18 janvier > Premier roman France > Violaine Huisman

Elle adore plonger dans la baignoire avec ses filles. Les ludiques éclaboussures tournent à la bataille d’eau. La salle de bains se transforme en piscine, qui bientôt déborde dans le couloir. C’était comme ça avec "maman" : dans le jeu, l’amour, le drame, la vie, toujours l’excès, les curseurs à fond. Violaine Huisman, dans son premier roman Fugitive parce que reine, raconte sa mère Catherine Cremnitz. La narratrice et fille cadette de Catherine ébauche dès les premières pages les traits d’une femme sublime, pleine de vie et de noirceur. A la chute du mur de Berlin, la jeune Violaine a 19 ans, sa mère est internée. Rien d’étonnant, la jeune fille se souvient qu’avec maman on bravait la mort pour mieux ressentir la vie ; il y avait eu cet accident de voiture parce qu’elle roulait à contresens ou faisait des queues de poisson aux camions. L’Opel avait fini à la casse, la mère et les fillettes en étaient sorties indemnes.

CONSIGNE → D'après le texte sur le premier roman de Violaine Huisman, quel âge a la jeune Violaine au moment de la chute du mur de Berlin ? La liste constitue un matériau indépendant du texte.

DONNÉES EXTRAITES →
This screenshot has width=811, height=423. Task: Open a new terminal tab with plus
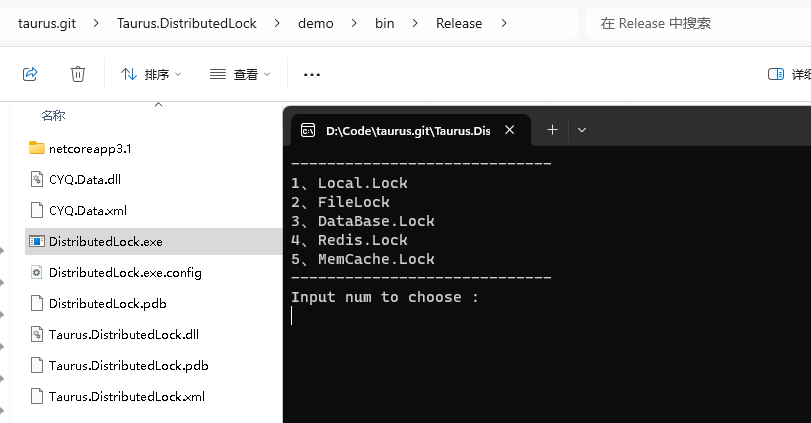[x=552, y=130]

==

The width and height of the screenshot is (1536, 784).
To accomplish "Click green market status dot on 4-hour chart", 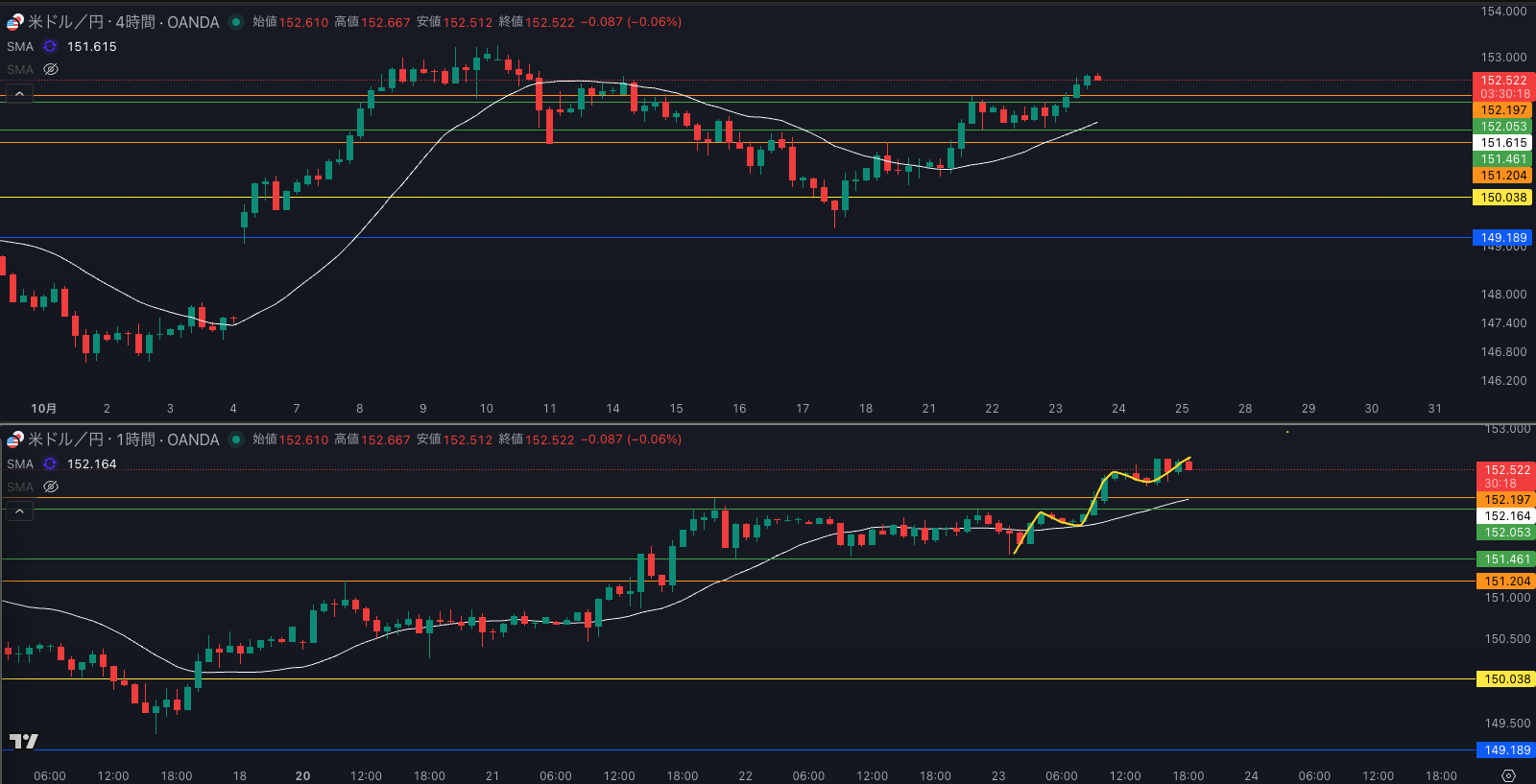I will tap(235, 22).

...

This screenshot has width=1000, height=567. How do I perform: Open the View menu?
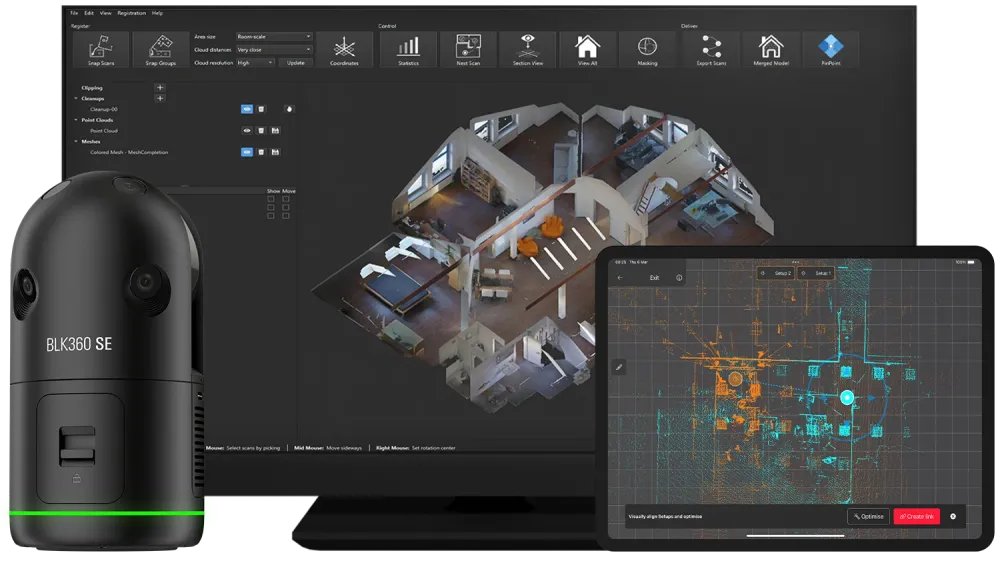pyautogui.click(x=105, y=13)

RÉPONSE ATTENDUE → Elle a 19 ans.